▶ **THE REQUEST**:
State how many lines of the data below contain the word "Task". Give only the number.

-- START OF MATERIAL PROVIDED --

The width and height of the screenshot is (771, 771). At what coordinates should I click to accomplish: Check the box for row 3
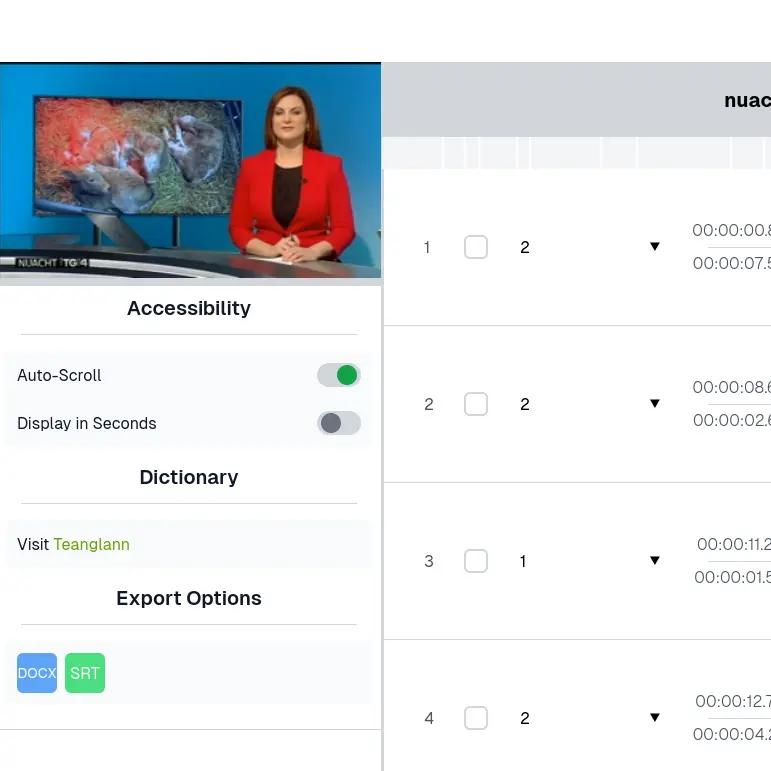476,561
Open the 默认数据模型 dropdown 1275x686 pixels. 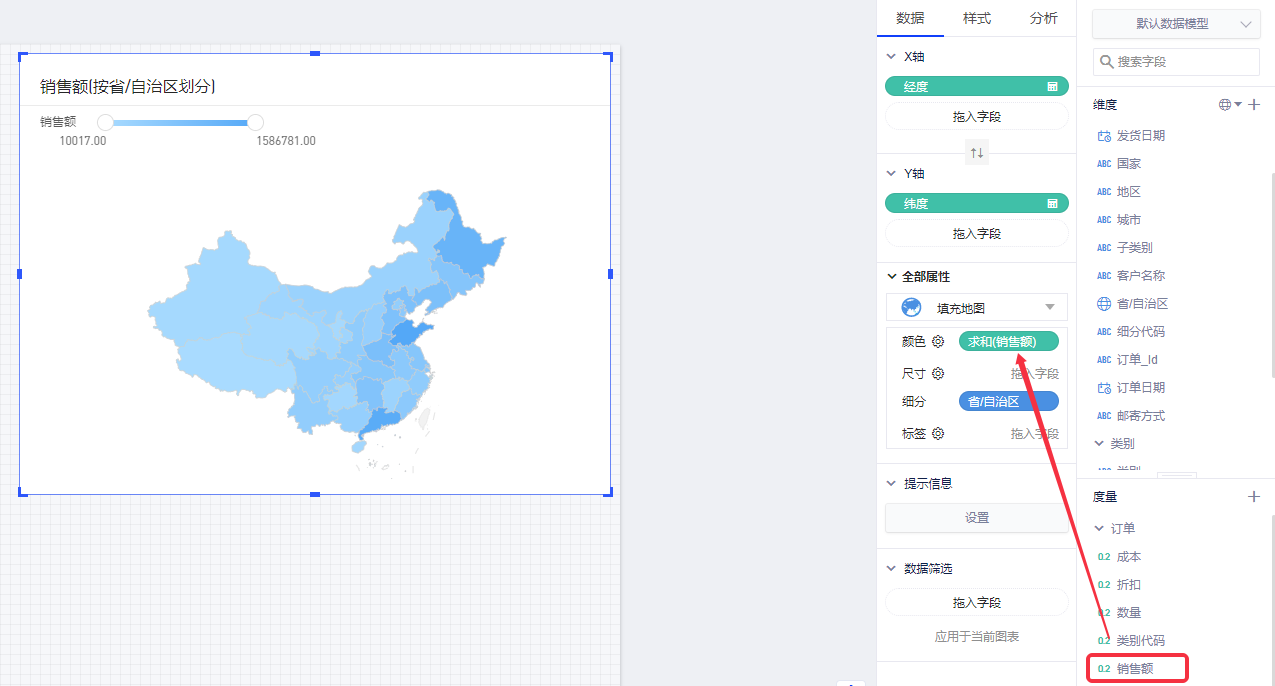pos(1175,24)
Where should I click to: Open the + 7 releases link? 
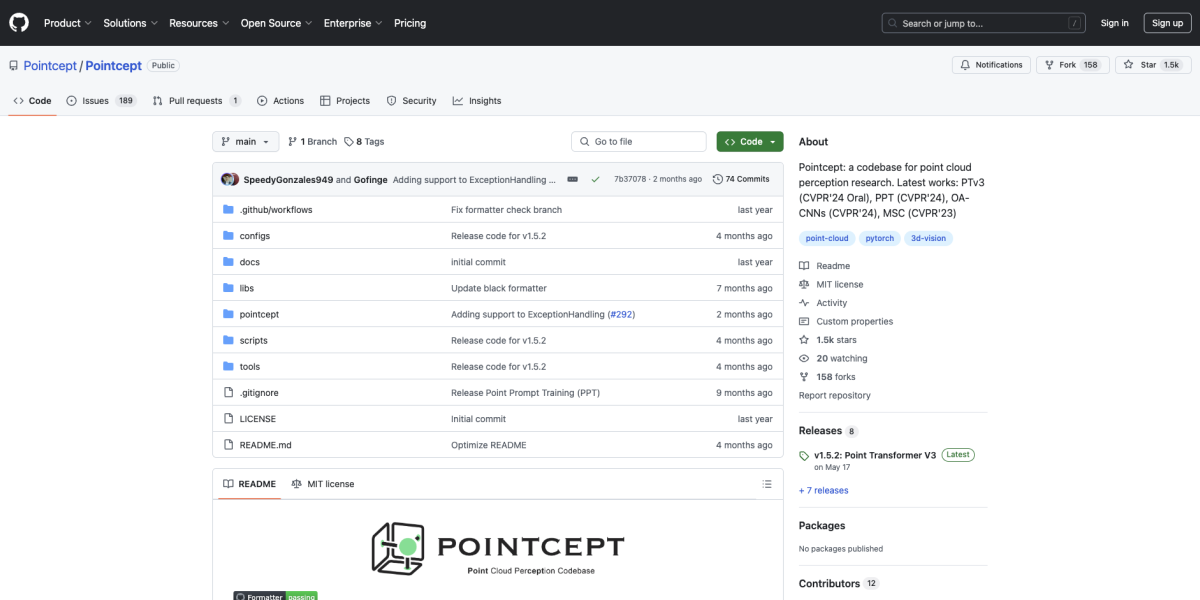pos(823,490)
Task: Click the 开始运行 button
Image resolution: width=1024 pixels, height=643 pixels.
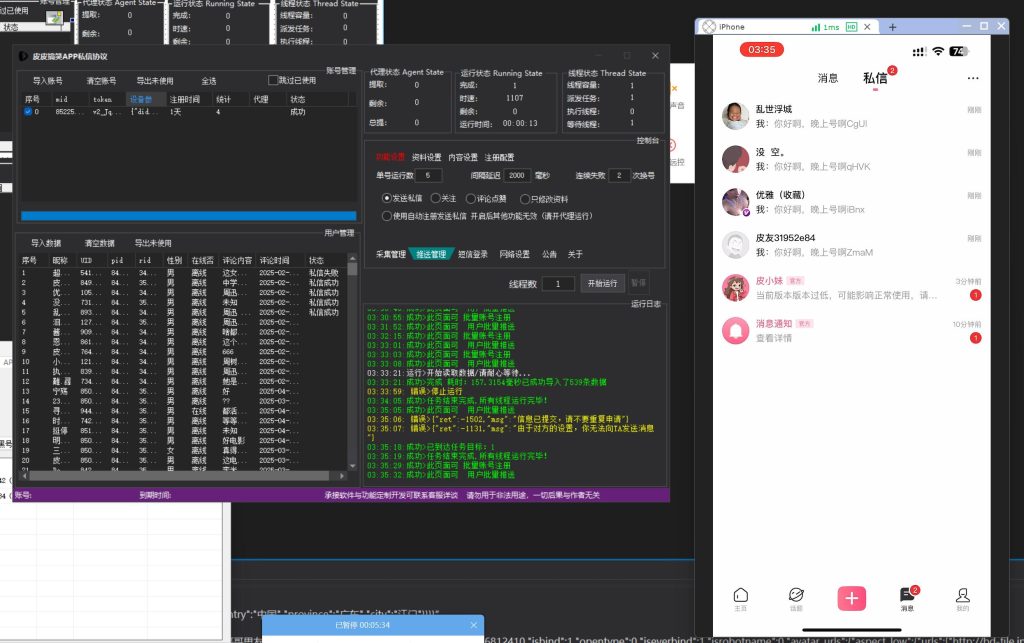Action: pos(603,283)
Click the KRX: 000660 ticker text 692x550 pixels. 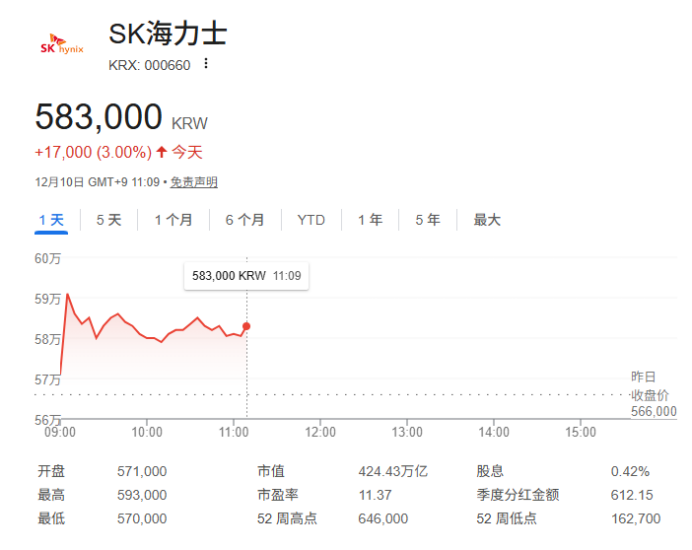pyautogui.click(x=149, y=65)
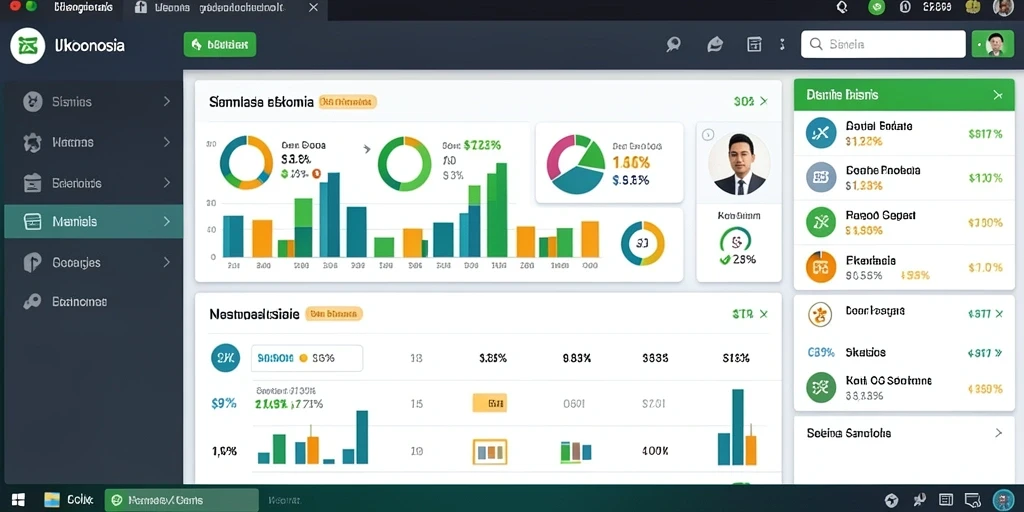Select the green Rorod Soged icon
The width and height of the screenshot is (1024, 512).
tap(821, 222)
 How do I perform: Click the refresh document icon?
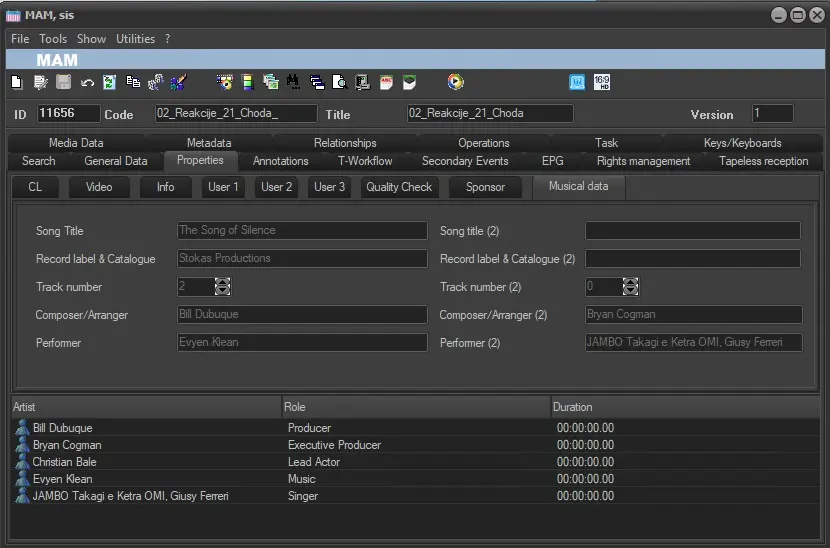click(110, 83)
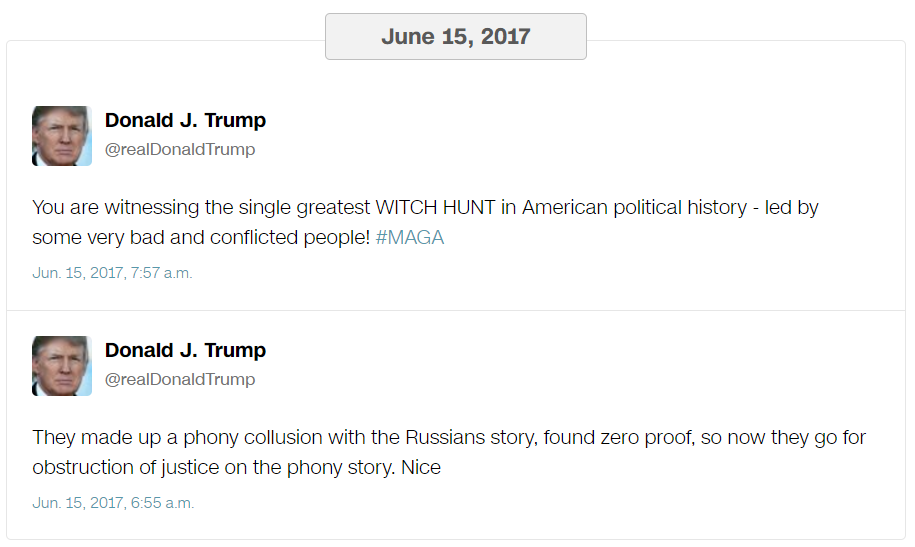
Task: Click the profile photo on the WITCH HUNT tweet
Action: 62,136
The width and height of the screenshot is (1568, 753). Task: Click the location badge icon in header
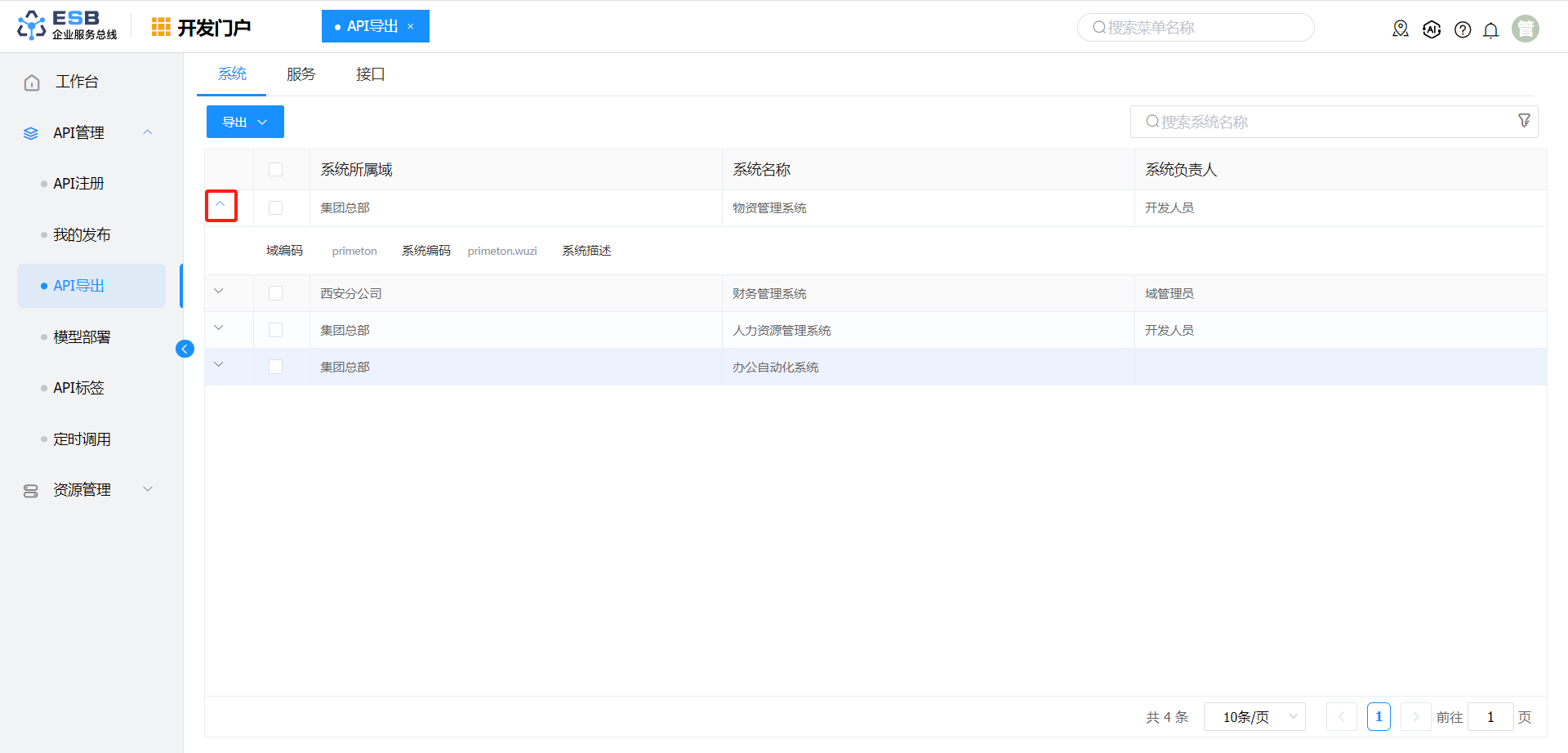pyautogui.click(x=1401, y=29)
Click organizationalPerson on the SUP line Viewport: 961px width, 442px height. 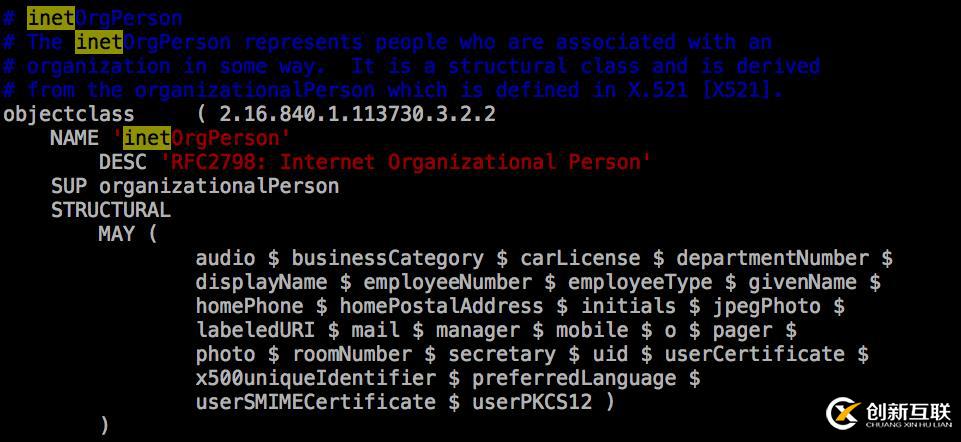[219, 186]
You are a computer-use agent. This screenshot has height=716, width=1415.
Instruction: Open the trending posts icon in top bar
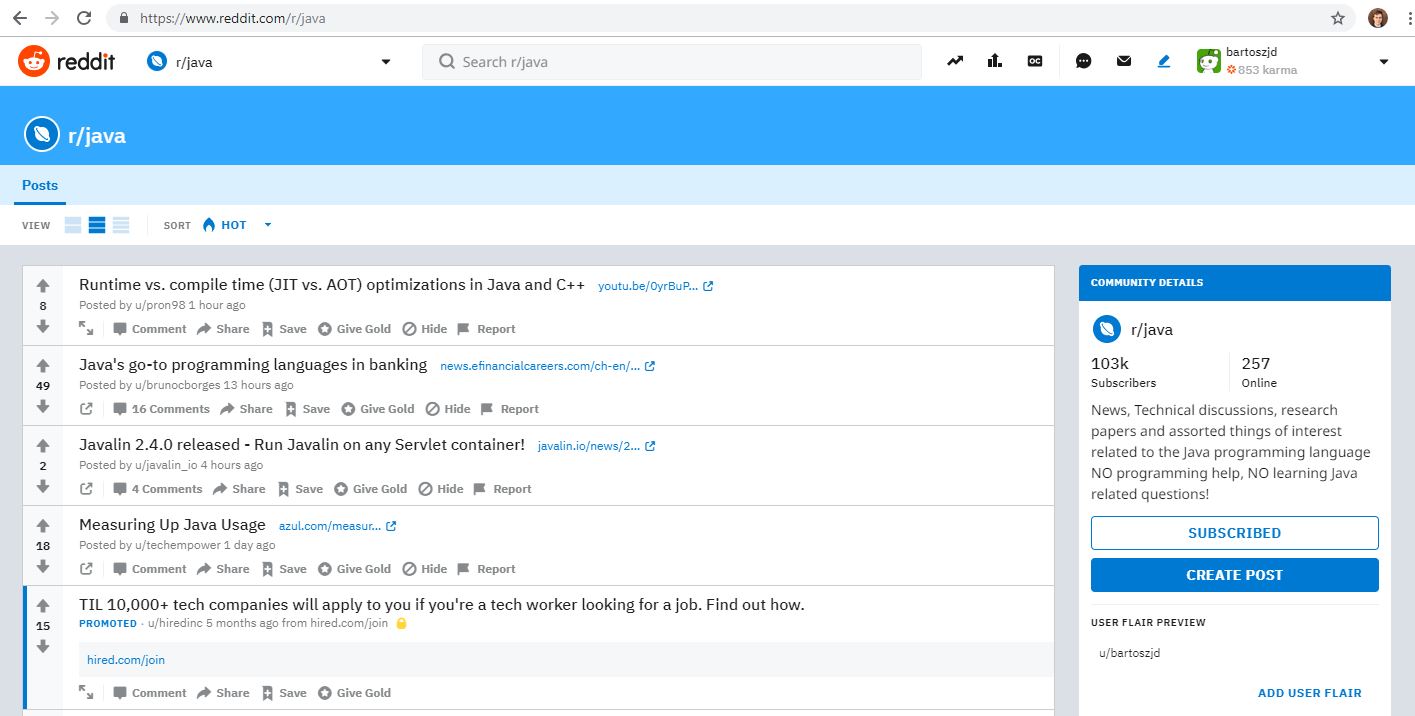pyautogui.click(x=954, y=61)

-- END OF MATERIAL PROVIDED --

▶ **REPLY**:
3